** 抜粋 **

***

米国議会図書館における書誌コントロールの環境変化と再構築の道程

倉橋英逸(前・関西大学)


日時:
2007年4月21日(土) 14:30〜17:00
会場:
大阪市立総合生涯学習センター
発表者 :
倉橋英逸氏(前・関西大学)
テーマ :
米国議会図書館における書誌コントロールの環境変化と再構築の道程
出席者:
尾松謙一(奈良県立図書情報館)、蔭山久子、川崎秀子(佛教大)、河手太士(大阪樟蔭女子大図書館)、漢那憲治(龍谷大)、嵯峨園子(ソシオメディア)、佐藤毅彦(甲南女子大)、塩見橘子(大阪市立大大学院)、鈴木史穂(福島県立図書館)、谷口美代子、田窪直規(近畿大)、田村俊明(大阪市立大学術情報総合センター)、則武孝志郎(福井大図書館)、土居(同志社大)、藤井寛幸(大阪成蹊大)、中川正己(松山大)、難波朝子(アグレックス)、韓相吉(韓国・大林大)、堀池博巳、村井正子(日本アスペクトコア)、松井純子(大阪芸術大)、山野美贊子(帝塚山学院大非常勤)、吉川直樹(京都府立総合資料館)、吉田暁史(大手前大)、渡邊隆弘(帝塚山学院大)、倉橋<26名>

 米国議会図書館(LC)の政策を中心に、今後の書誌コントロールの方向性について、発表された。

***

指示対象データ
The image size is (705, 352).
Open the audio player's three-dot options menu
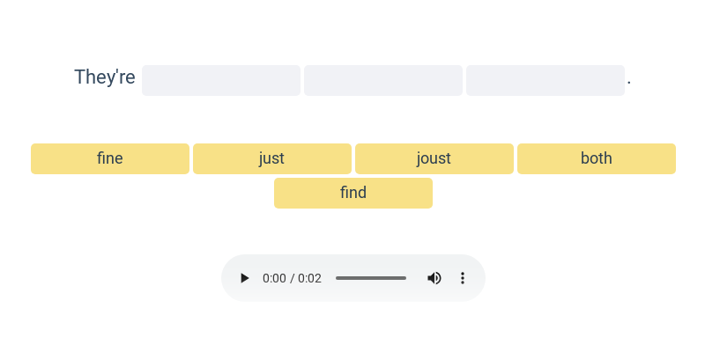(x=462, y=278)
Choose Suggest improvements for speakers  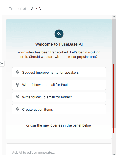[59, 72]
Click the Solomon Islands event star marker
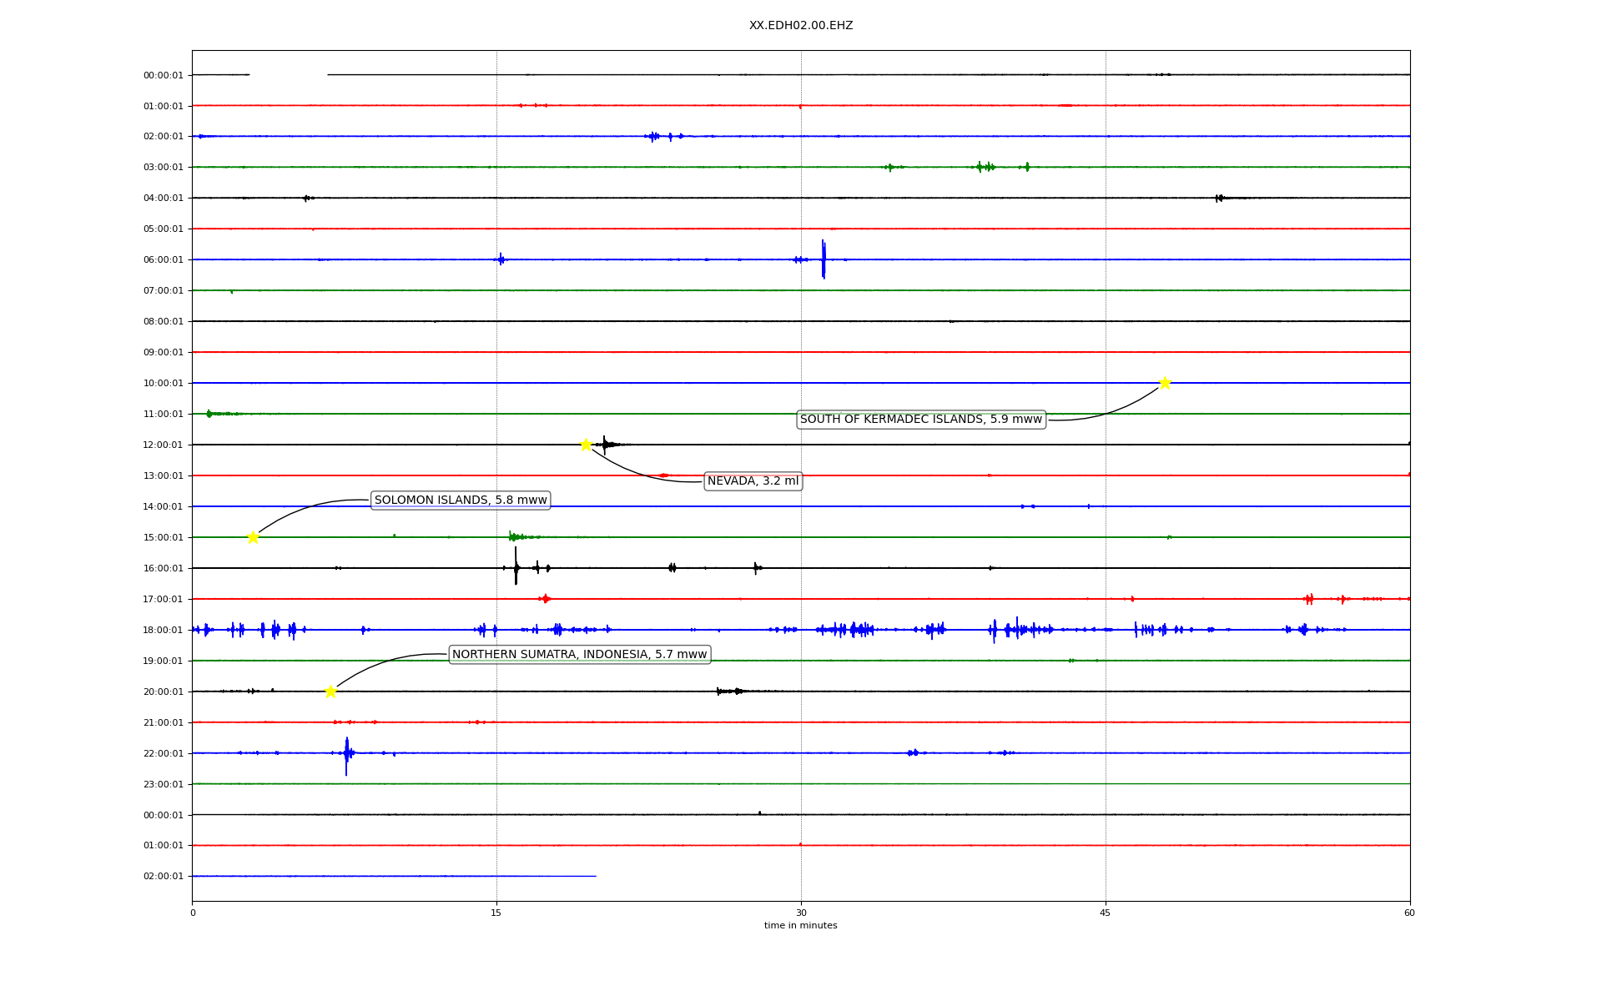 coord(253,537)
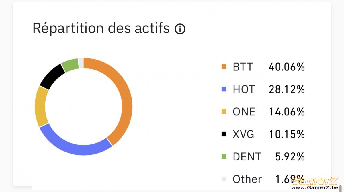The width and height of the screenshot is (344, 192).
Task: Click the BTT legend label
Action: (x=243, y=67)
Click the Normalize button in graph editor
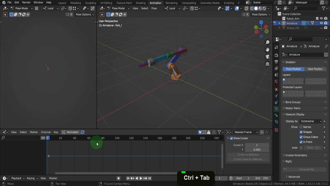The height and width of the screenshot is (186, 330). pyautogui.click(x=73, y=132)
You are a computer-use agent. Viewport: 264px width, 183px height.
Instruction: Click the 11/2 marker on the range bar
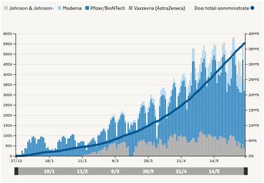[x=82, y=171]
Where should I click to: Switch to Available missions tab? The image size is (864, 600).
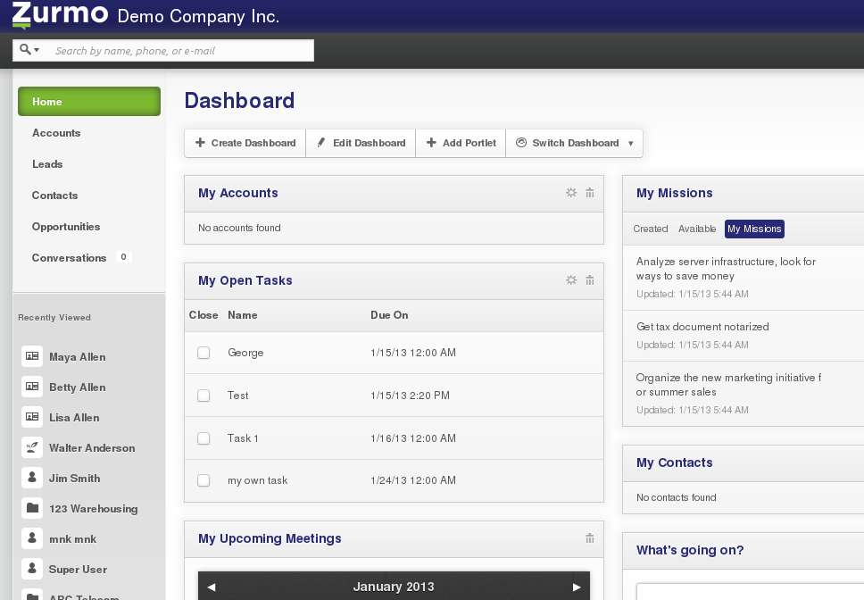click(697, 229)
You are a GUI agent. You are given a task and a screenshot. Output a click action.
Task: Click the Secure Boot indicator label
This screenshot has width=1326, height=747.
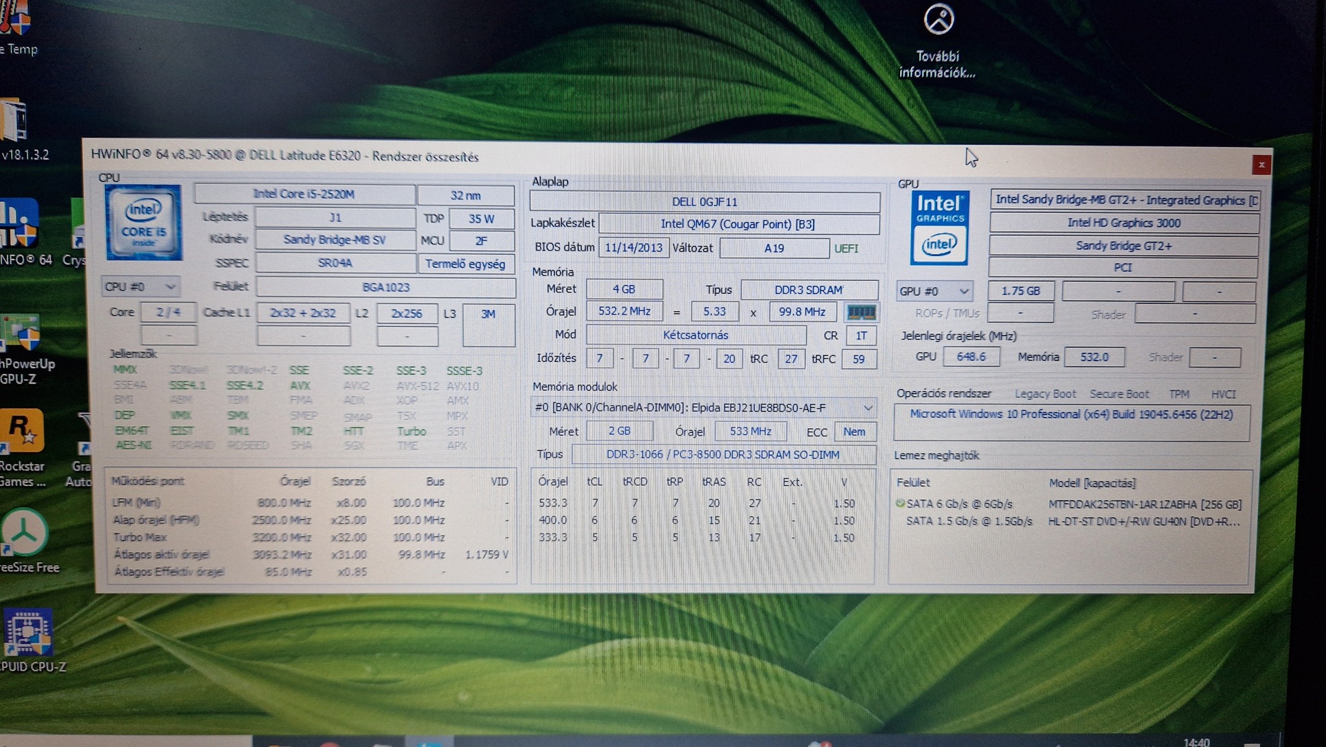(x=1119, y=394)
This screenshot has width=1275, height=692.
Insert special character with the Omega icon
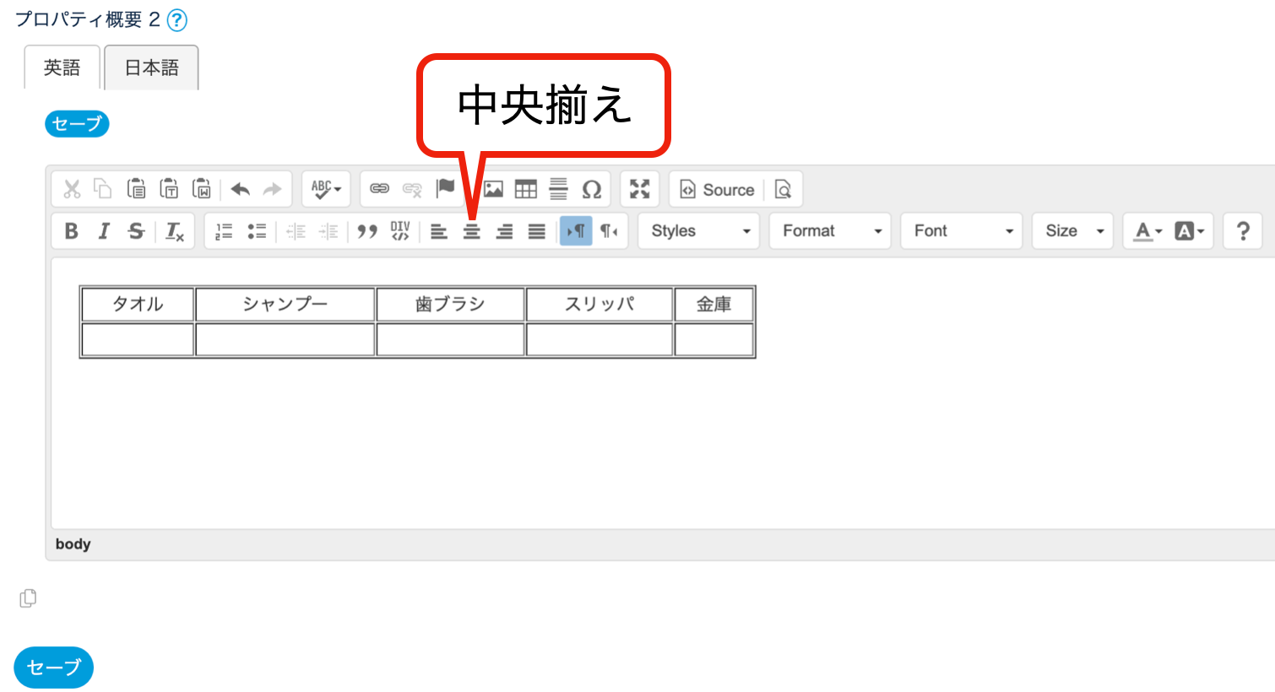point(592,189)
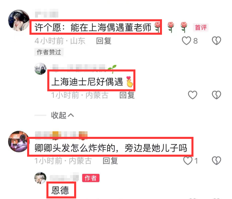Reply to the 山东 commenter
The height and width of the screenshot is (199, 232).
[x=104, y=41]
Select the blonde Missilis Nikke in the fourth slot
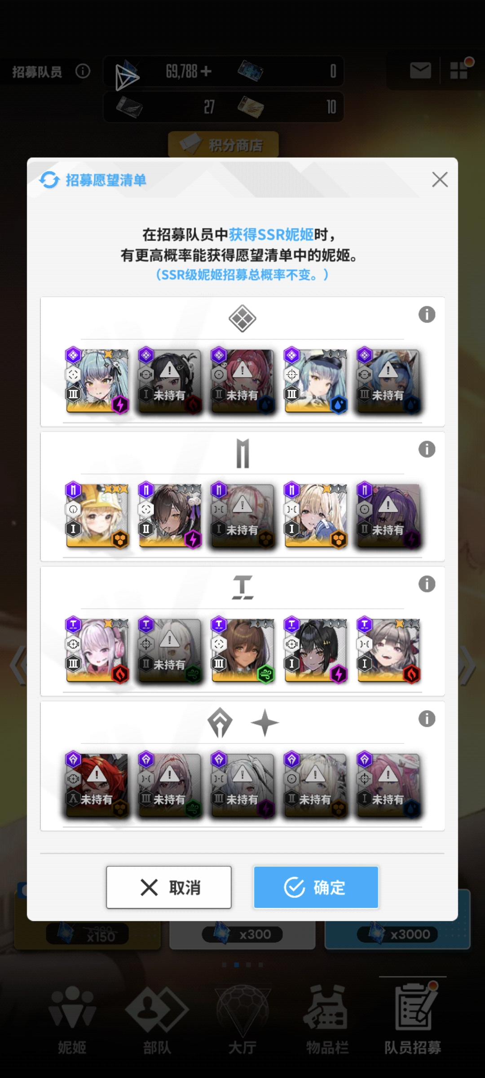The height and width of the screenshot is (1078, 485). click(x=316, y=516)
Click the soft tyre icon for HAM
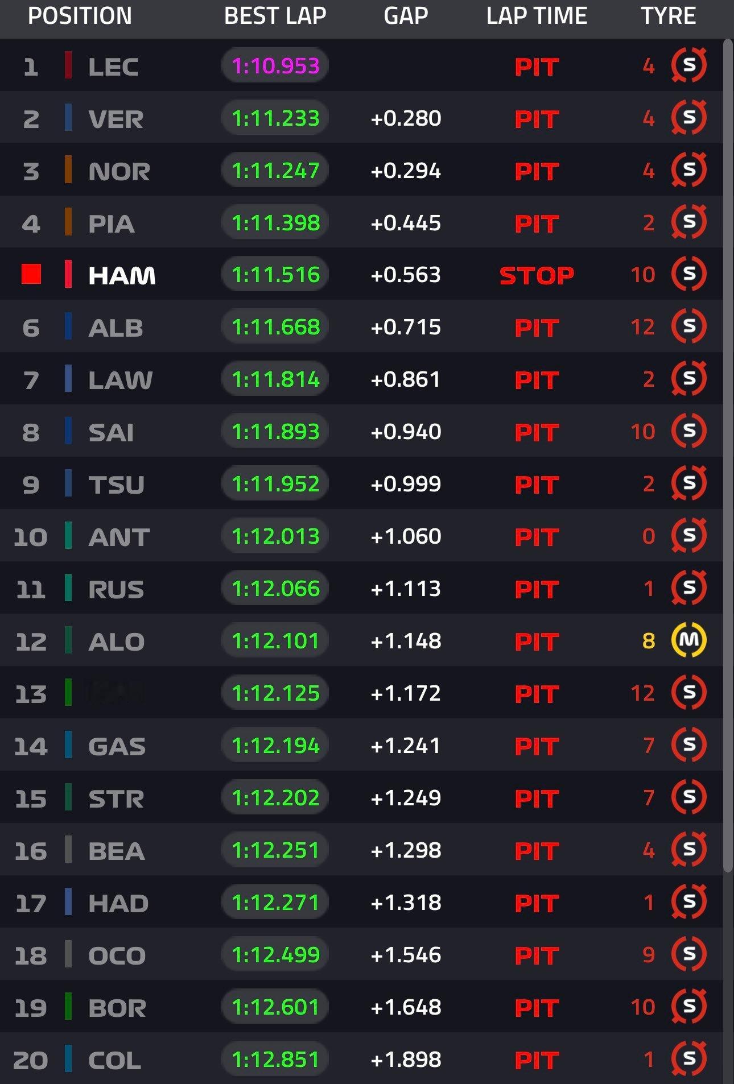 point(689,274)
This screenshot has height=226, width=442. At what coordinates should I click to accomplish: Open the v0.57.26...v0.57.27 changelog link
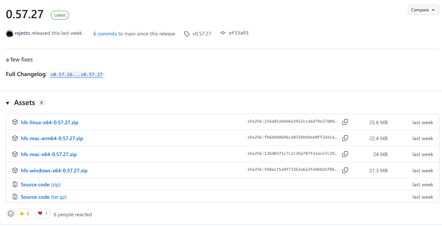click(77, 75)
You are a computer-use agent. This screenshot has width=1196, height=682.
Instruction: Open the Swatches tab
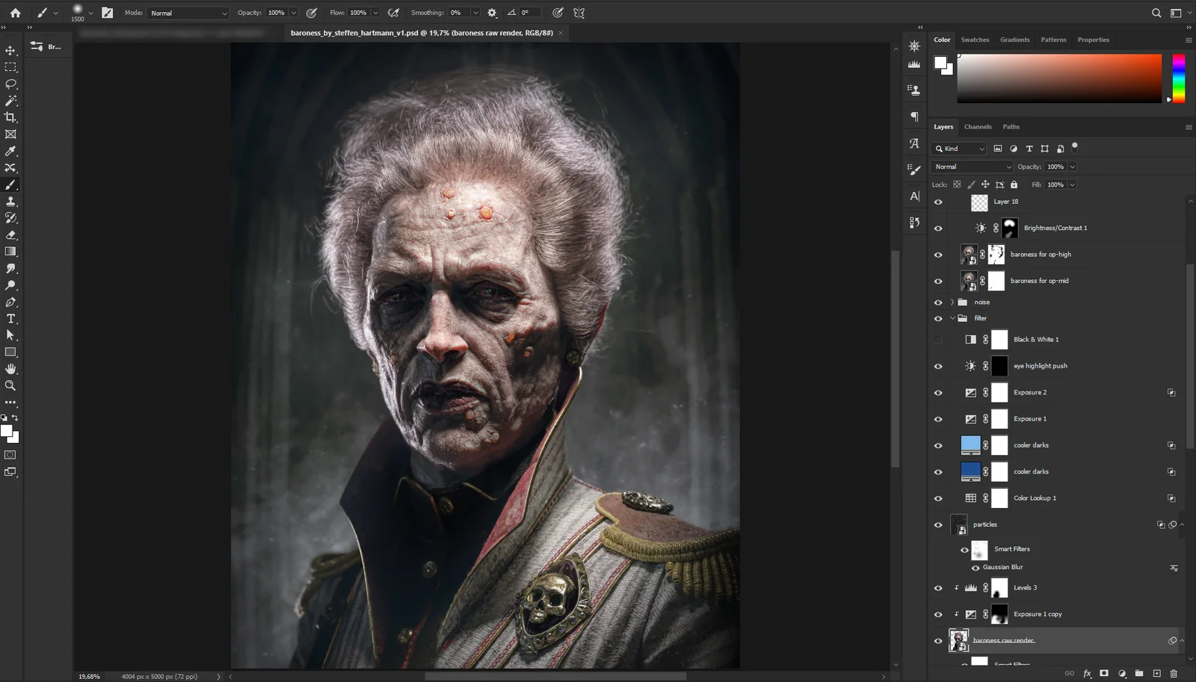[975, 40]
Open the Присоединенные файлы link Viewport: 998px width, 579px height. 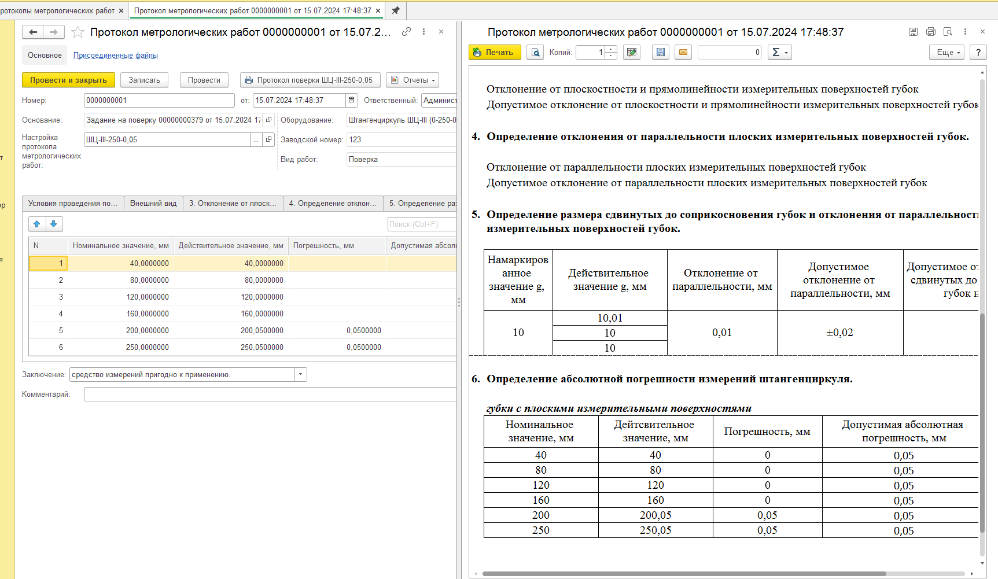tap(116, 56)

***

** 演習問題 1 **
抜粋によると、この発表の会場はどこですか。
** 演習問題 2 **
記録のうち "This screenshot has width=1275, height=692." を含む行から "point(689,274)" を含む行までを両端も含めて取り出し、1行を1要素とする文字列のJSONリストとして並べてください。画像は除いてください。

** 正解 1 **
大阪市立総合生涯学習センターです。

** 正解 2 **
[
  "This screenshot has width=1275, height=692.",
  "Insert special character with the Omega icon",
  "point(592,189)",
  "Reply to the 山东 commenter",
  "The height and width of the screenshot is (199, 232).",
  "[x=104, y=41]",
  "Select the blonde Missilis Nikke in the fourth slot",
  "The height and width of the screenshot is (1078, 485). click(x=316, y=516)",
  "Click the soft tyre icon for HAM",
  " point(689,274)"
]